AFWERKEN- LOCKEN
De afwerkvoet gebruiken
Nr. 1 (steekbreedte 5.0)
Nr. 3, 32, 34, 35, 36 (steekbreedte 5.0 - 7.0)
Afwerkvoet (C)
LET OP: De afbeelding rechts toont het uiterlijk van de steken
wanneer ze op de rand van de stof genaaid worden.
Leg de stof langs de geleider van de afwerkvoet zo dat de
naald net de rand van de stof raakt.
Nr. 1 (breedte = 5.0) wordt gebruikt om rafelen van de stof te
voorkomen.
Nr. 3, 32, 34, 35, 36 zijn ontworpen om gelijktijdig te naaien en
af te werken.
Om ongelukken te voorkomen mag de afwerkvoet
alleen gebruikt worden met de steken 1, 3, 34, 35 en
36. Verander geen steekinstellingen. Het is mogelijk dat de
naald de voet raakt en breekt tijdens het naaien van andere
steken of instellingen.
Gebruik de standaardvoet/siersteekvoet
Nr. 1, 4, 7, 37
Standaardvoet (A)
Nr. 15, 33 siersteekvoet (B)
Leg de stof zo dat de naald dicht bij de rand in de stof gaat bij
gebruik van de standaardvoet/ siersteekvoet.

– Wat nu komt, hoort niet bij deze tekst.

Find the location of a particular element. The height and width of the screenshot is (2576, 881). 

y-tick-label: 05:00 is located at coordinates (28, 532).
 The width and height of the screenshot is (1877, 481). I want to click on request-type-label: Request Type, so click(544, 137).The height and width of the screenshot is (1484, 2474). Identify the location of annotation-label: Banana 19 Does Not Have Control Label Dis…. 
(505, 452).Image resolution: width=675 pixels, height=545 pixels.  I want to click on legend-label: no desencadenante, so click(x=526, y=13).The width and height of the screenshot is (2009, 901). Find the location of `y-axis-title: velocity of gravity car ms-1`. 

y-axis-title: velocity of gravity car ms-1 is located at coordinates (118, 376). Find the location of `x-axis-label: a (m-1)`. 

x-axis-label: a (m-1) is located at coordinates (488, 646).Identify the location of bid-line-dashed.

LET OP: De afbeelding rechts laat het uiterlijk van de steken
zien genaaid op de rand van de stof.
Nr. 1 Voor smalle zigzagsteken (breedte=2.0-4.5).
Nr. 4, 7, 15, 33, 37 wanneer er genaaid wordt met stoffen die
gemakkelijk rafelen of elastische stoffen.
LET OP: Indien gewenst, knip de overtollige stof weg wanneer
u klaar bent met naaien. Voorzichtig, knip niet in het stiksel.